* START DATASET ENTRIES *

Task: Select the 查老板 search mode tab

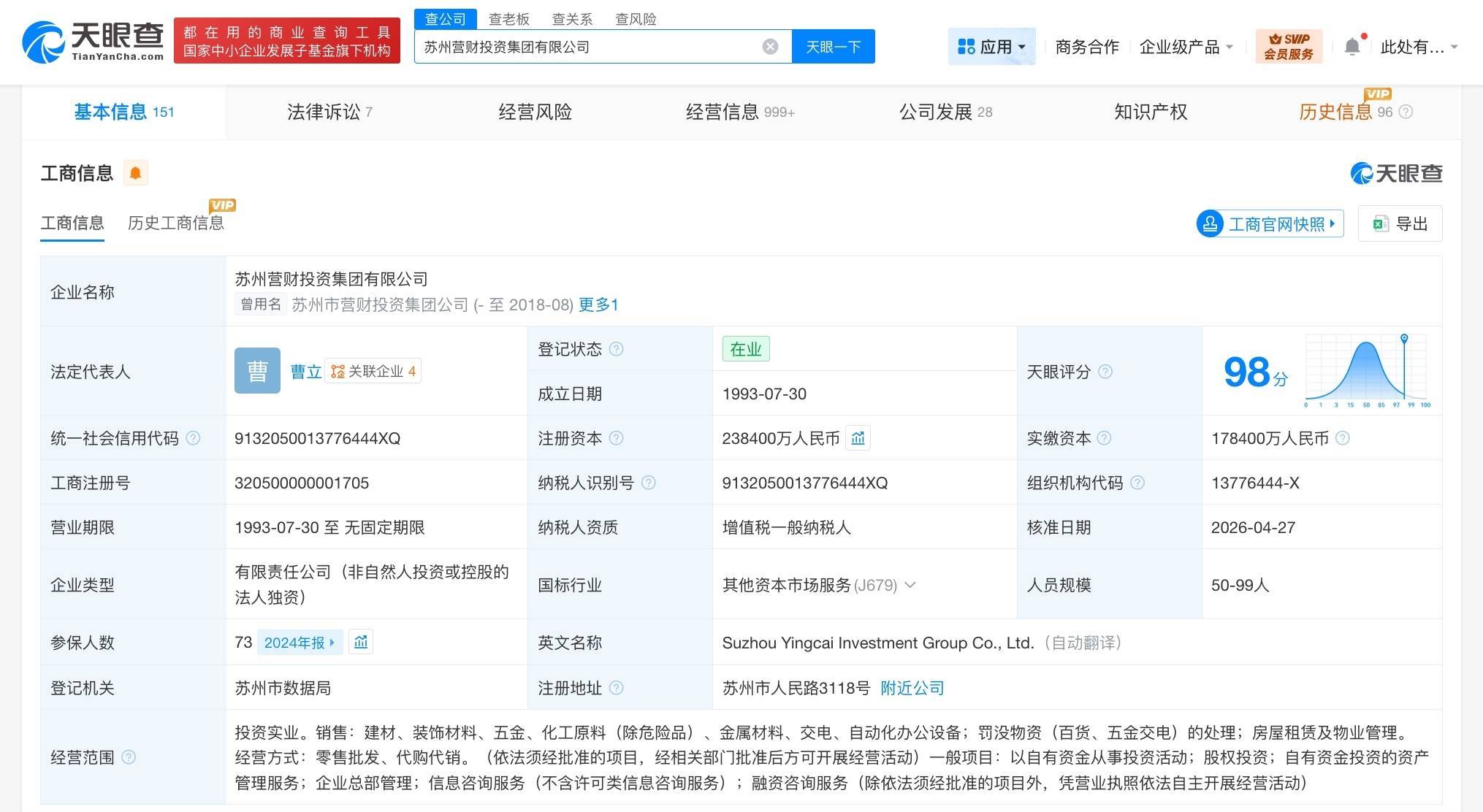Action: (x=508, y=19)
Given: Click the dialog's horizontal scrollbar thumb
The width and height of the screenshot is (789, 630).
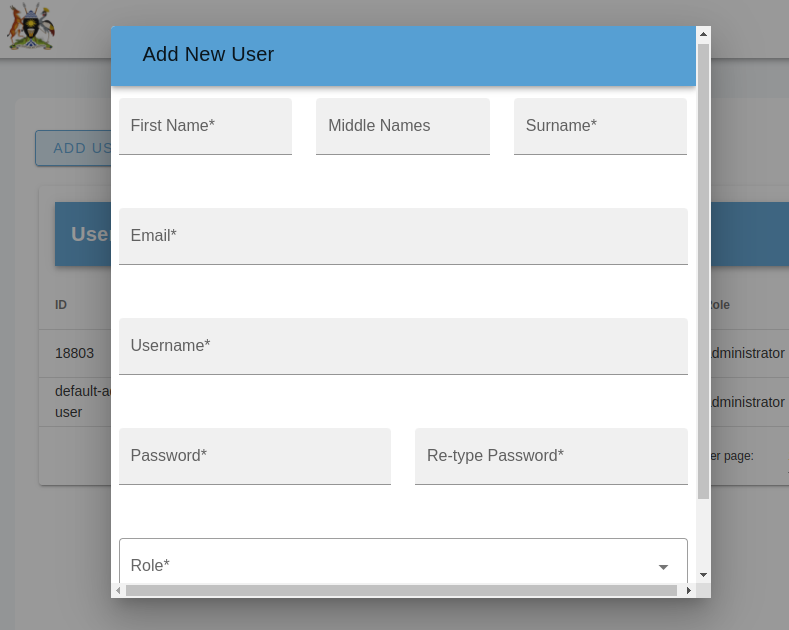Looking at the screenshot, I should click(x=400, y=591).
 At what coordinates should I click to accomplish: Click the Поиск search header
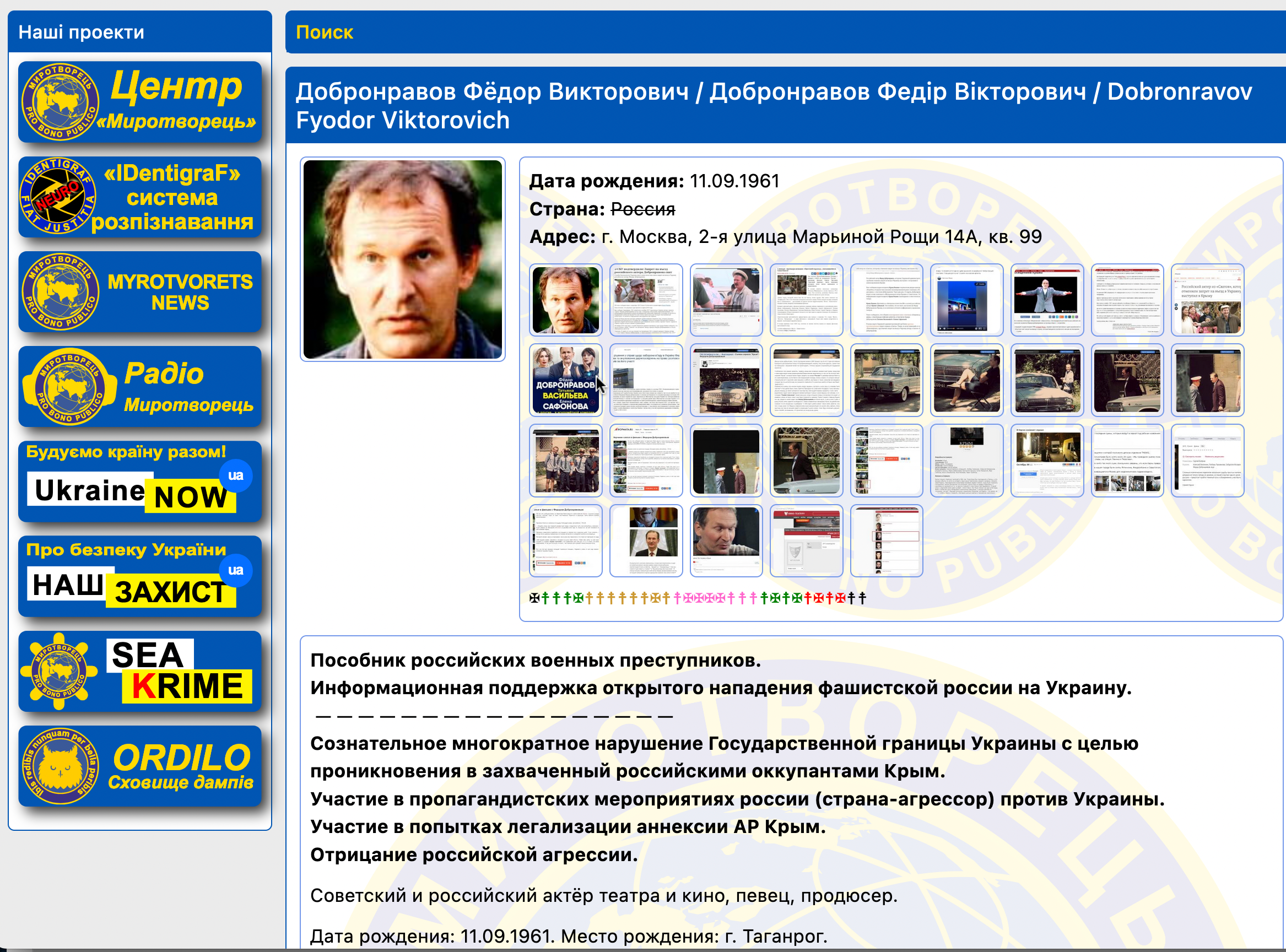[325, 33]
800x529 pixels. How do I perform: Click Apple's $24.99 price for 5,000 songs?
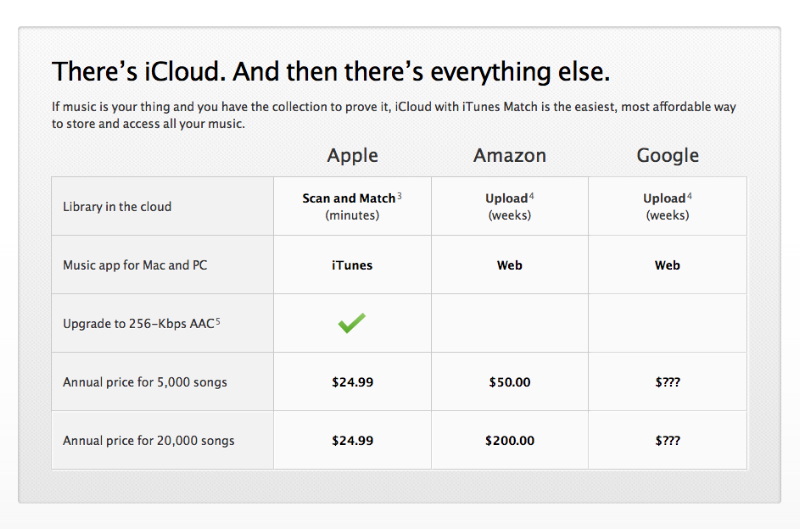click(x=352, y=382)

* END DATASET ENTRIES *

Rewrite the lines from the one containing "Given: Click the" through the end of the records, inclusive, as a numbered list, leaving out blank lines and the pictures.

1. Given: Click the dialog's horizontal scrollbar thumb
2. The width and height of the screenshot is (789, 630).
3. Looking at the screenshot, I should click(x=400, y=591).
4.  At what coordinates should I click to accomplish: Click the Поиск search header
5. [325, 33]
6. 800x529 pixels. How do I perform: Click Apple's $24.99 price for 5,000 songs?
7. click(x=352, y=382)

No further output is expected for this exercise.